Supportability

What this is

When a probectl deployment misbehaves, you want to hand a diagnostician a single file that says what's wrong — without that file leaking any secrets. That's what this layer provides:

a one-command support bundle (triage-grade diagnostics, packaged),
deep health checks (per-component status, plus one "is it healthy?" answer),
self-monitoring (probectl emits metrics about itself).

All three are core (free, every deployment gets them) — better bug reports help everyone. The paid part is the support organization and SLA (the Enterprise entitlement); that's a contract, not code.

The non-negotiable property: a support bundle never contains secrets, credentials, or PII (it falls under the project's secrets-handling non-negotiables). Everything below is built to keep that true even if someone slips up.

Support bundle

A .tar.gz of JSON files.
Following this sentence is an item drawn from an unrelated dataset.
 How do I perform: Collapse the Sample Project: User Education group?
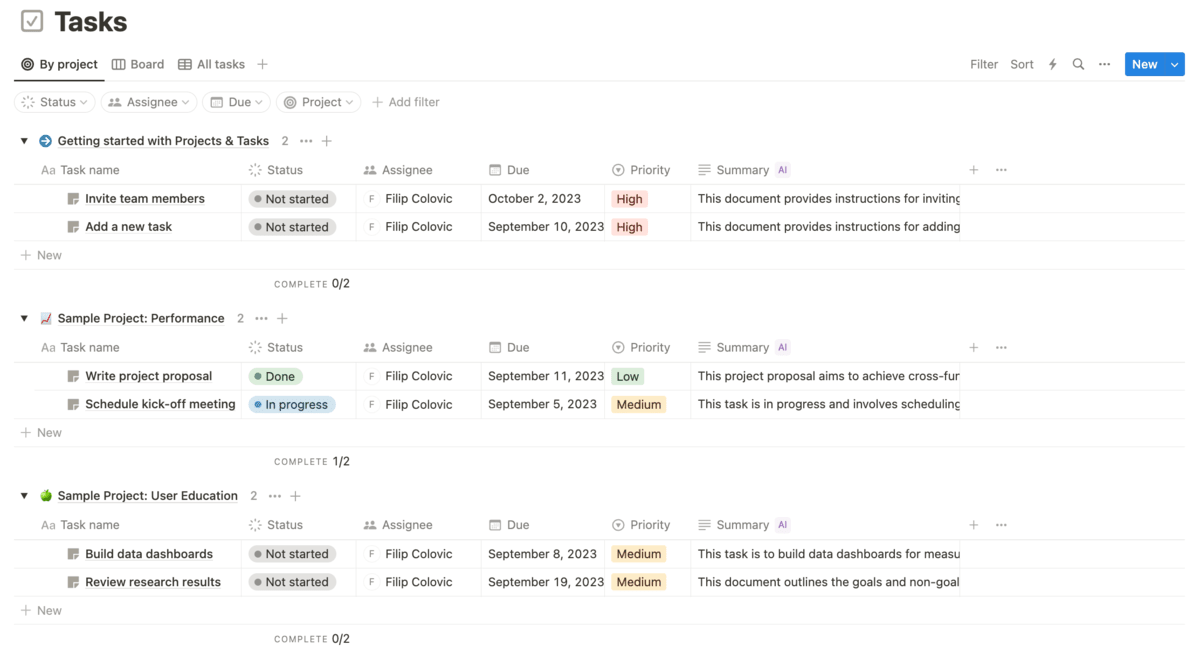[24, 496]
The code lives in internal/support/bundle.go.

File	Contents
`manifest.json`	format version, when it was generated, probectl version, the file list
`version.json`	build version / commit / Go version / OS / arch
`config-redacted.json`	operational config — an allowlist (no secrets)
`health.json`	the deep-health report (each component + the aggregate)
`self-metrics.json`	goroutines, memory, uptime, GC, GOMAXPROCS
`topology-summary.json`	anonymized counts (tenants, agents, isolation models, region) — no tenant identifiers, no telemetry
`runtime.json`	a runtime snapshot of the process

How it stays secret-free (defense in depth)

Three independent layers, so no single mistake leaks a secret:

Allowlist config, not blocklist. config.Redacted() builds the config snapshot from a fixed list of known-non-secret keys. Database URLs have their passwords stripped; the envelope encryption key shows up only as the boolean envelope_key_configured (true/false), never the key itself. The safety here is structural: a secret field someone adds later can't leak, because it simply isn't on the allowlist.
Anonymized topology. The deployment-shape file is counts only — never a tenant ID, hostname, IP, or any telemetry.
A final scrub. Before the bundle is written, it's swept once more for the specific sensitive values this deployment actually holds — the envelope key, the OIDC / CMDB / SIEM / AI-model secrets, the provider-bootstrap and OTLP tokens, and the database password. Any of those found anywhere in the bundle bytes is replaced with ***REDACTED***. A test asserts these values never appear in the output. So even an accidental inclusion is caught.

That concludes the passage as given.